Posted by Peter Schuller <pe...@infidyne.com>.
> Thanks. Just wanted to note that counting the number of rows where foo=bar is
> a fairly ubiquitous task in db applications. In case of "big data",
> trafficking all these data to client just to count something isn't optimal
> at all.

You can ask Cassandra to do the counting, but the cost is still going
to involve reading the data on the Cassandra end. Hence, O(n) rather
than O(1). (It would obviously be nice if counts could be done O(1),
but it's not trivial to implement or obvious how to do it in order for
it to be generally useful. Even non-distributed databases like
PostgreSQL have issues with that.)

-- 
/ Peter Schuller

Re: Counters in 0.8 -- conditional?

Posted by buddhasystem <po...@bnl.gov>.
Thanks. Just wanted to note that counting the number of rows where foo=bar is
a fairly ubiquitous task in db applications. In case of "big data",
trafficking all these data to client just to count something isn't optimal
at all.

Maxim

-- 
View this message in context: http://cassandra-user-incubator-apache-org.3065146.n2.nabble.com/Counters-in-0-8-conditional-tp5985214p5986442.html
Sent from the cassandra-user@incubator.apache.org mailing list archive at Nabble.com.

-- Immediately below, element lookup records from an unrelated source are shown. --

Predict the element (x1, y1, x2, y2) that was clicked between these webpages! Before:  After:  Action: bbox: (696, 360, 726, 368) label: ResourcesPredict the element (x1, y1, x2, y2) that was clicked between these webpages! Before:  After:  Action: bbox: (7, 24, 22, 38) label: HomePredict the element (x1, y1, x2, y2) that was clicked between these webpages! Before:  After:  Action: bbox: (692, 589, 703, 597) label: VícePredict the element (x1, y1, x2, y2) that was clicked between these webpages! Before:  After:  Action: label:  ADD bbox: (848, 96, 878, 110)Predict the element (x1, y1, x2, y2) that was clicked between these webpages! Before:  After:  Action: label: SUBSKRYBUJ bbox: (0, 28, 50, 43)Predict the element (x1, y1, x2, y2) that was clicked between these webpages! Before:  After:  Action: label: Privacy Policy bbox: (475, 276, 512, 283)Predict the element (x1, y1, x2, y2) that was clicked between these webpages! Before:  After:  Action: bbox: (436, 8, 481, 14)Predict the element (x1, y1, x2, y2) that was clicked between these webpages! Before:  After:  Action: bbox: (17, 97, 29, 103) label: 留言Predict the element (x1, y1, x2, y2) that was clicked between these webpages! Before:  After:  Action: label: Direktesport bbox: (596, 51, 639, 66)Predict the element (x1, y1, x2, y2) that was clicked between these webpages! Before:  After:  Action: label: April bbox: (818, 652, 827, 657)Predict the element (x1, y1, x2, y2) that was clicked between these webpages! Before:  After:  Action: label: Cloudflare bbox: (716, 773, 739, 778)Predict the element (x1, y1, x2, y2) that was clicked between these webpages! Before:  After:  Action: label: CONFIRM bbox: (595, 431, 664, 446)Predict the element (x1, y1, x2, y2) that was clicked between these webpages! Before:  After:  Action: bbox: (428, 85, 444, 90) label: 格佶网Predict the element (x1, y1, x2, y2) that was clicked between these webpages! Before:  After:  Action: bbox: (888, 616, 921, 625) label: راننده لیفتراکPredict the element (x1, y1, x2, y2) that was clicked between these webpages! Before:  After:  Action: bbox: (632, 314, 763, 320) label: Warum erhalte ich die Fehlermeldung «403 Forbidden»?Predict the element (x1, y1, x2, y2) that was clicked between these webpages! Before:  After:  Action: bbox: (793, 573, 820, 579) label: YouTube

Re: Counters in 0.8 -- conditional?

Posted by Peter Schuller <pe...@infidyne.com>.
> I'm looking at
> http://wiki.apache.org/cassandra/Counters
>
> So, the counter feature -- it doesn't seem to count rows based in criteria,
> such as index condition. Is that correct?

Yes, it's just about supporting counters in and of themselves (which
is non-trivial in a distributed system). It is unrelated to counting
rows or columns, unless the application happens to use them for that.

-- 
/ Peter Schuller